Recombination modulates how selection affects linked sites in Drosophila

Abstract

One of the most influential observations in molecular evolution has been a strong association between regional recombination rate and amount of nucleotide polymorphism in those genomic regions, interpreted as evidence for ubiquitous natural selection. The alternative explanation, that recombination is mutagenic, has been rejected by the absence of a similar association between regional recombination rate and nucleotide divergence between species. However, many recent studies show that recombination rates are often very different even in closely related species, questioning whether an association between recombination rate and divergence between species has been tested satisfactorily.

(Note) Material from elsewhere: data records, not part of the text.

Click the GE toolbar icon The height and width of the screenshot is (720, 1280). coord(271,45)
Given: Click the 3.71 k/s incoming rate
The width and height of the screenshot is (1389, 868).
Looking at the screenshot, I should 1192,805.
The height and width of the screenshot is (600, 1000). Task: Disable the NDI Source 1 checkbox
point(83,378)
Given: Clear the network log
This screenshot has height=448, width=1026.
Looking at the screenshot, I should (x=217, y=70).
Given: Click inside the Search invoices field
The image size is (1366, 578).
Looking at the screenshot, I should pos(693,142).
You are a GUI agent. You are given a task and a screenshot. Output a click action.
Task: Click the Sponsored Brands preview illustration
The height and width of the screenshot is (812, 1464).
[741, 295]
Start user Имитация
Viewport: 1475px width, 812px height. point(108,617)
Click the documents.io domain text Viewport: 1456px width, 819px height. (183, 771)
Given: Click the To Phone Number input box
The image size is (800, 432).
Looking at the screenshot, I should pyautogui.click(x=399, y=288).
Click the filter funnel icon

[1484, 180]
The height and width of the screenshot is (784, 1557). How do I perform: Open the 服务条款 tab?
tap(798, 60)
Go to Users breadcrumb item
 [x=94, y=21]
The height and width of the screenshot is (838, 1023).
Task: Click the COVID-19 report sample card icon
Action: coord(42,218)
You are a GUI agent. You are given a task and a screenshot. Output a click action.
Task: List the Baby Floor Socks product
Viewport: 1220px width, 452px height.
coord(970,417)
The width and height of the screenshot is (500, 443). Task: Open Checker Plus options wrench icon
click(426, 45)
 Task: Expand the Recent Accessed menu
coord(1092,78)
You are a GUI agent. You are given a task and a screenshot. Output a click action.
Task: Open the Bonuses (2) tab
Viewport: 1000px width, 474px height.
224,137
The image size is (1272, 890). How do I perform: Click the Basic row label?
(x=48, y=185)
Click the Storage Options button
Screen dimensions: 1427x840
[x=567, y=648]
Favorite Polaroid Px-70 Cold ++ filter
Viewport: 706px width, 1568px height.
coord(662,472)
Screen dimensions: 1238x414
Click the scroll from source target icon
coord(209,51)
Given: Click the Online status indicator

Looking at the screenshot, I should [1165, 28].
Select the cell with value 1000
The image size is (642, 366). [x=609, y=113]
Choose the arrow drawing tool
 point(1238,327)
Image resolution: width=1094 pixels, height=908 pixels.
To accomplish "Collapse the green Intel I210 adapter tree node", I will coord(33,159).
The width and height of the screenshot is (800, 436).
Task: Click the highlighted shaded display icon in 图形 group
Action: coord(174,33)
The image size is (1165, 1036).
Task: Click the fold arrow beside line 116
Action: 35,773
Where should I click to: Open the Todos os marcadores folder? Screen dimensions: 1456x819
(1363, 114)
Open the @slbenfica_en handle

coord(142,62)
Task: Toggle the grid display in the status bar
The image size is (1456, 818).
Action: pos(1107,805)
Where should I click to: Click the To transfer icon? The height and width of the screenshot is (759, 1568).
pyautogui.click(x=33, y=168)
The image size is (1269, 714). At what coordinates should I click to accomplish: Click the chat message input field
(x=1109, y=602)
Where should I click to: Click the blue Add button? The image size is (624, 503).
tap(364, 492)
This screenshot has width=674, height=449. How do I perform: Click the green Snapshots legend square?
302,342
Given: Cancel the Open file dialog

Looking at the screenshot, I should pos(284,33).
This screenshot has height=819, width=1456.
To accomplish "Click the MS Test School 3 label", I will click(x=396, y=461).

To circumvent this problem, we directly surveyed recombination across approximately 43% of the D. pseudoobscura physical genome in two separate recombination maps, and 31.3% of the D. miranda physical genome, and we identified both global and local differences in recombination rate between these two closely related species. Using only regions with conserved recombination rates between and within species and accounting for multiple covariates, our data support the conclusion that recombination is positively related to diversity because recombination modulates hitchhiking in the genome. Finally, our data show that diversity around nonsynonymous substitutions is recovered at closer distances in areas of higher recombination than in areas of lower recombination — empirically demonstrating that recombination rate can limit the size and severity of potential selective sweeps.